NB. on my current practice exam questions there are a number of questions such as the following:

Which of the following statements about the 8 bit binary number 10001111 is true ?
a) the number is odd when considered to be in signed magnitude, 2's complement, 1's complement, or excess 128 bit formats. 

In general a binary number ending in a zero is usually even unless it is in 1's complement format and its negative, in which case ending in a zero will cause it to be negative and a bin number ending in 1 will be positive, but for all other cases , as per normal - a bin ending in 0 will be even and ending in a 1 will be negative.


8-bit Two's Complement
Range : -128 to 127
Note : -128 written as 100000000, only one zero; +0 (00000000).
MSB is always negative and has value of -128. Start from 10000000 (-128) to 01111111 (127).

Example :
+69 = 01000101
-69 = 10111011

How to get this from signed number (?) :
If MSB of signed number is 0 (positive), same as signed number
If MSB of signed number is 1 (negative), keep MSB as 1, invert the rest of the bits, add 1 to the LSB.

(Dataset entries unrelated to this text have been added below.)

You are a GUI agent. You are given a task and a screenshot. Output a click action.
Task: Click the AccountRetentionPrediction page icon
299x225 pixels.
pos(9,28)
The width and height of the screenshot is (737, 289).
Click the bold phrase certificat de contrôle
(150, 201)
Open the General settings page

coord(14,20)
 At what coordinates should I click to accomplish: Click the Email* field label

Addition in 2's compliment format 

when adding bit sequences (on paper) and you have a 'carry bit' on the left at the MS end 
(most significant end) you can simply discard this carry bit.

8-bit excess-128
Range : -128 to 127
Note : From decimal number, add 128 to the value and write the 8-bit unsigned.
Start from 00000000 (-128) to 11111111 (127).

Example :
+69 = 69 + 128 = 197 = 11000101
-69 = -69 + 128 = 59 = 00111011

Binary to Octal/Hex and vice versa
Start from the right hand side (or the least significant bit) and group the bits in groups of three for octal, and four for hexadecimal. Then treat each group as an individual binary string and the result is the

Octal/Hexadecimal representation. 
For Binary strings that don't divide evenly into groups of three or four, just add as many zeros as needed to the left side.

Example :
1000101 can become 001 | 000 | 101 for the purpose of conversion (note the
added zeros to the left side)

Hence 69 (or 1000101) is 105 in Octal.

To convert Octal or Hexadecimal to Binary, all you need to do is expand each character into the appropriate number of binary digits (three for octal or four for Hex)

Also, if you want to convert from Hex to Octal or vise-versa, the easiest
way to do it is use conversion to binary in between.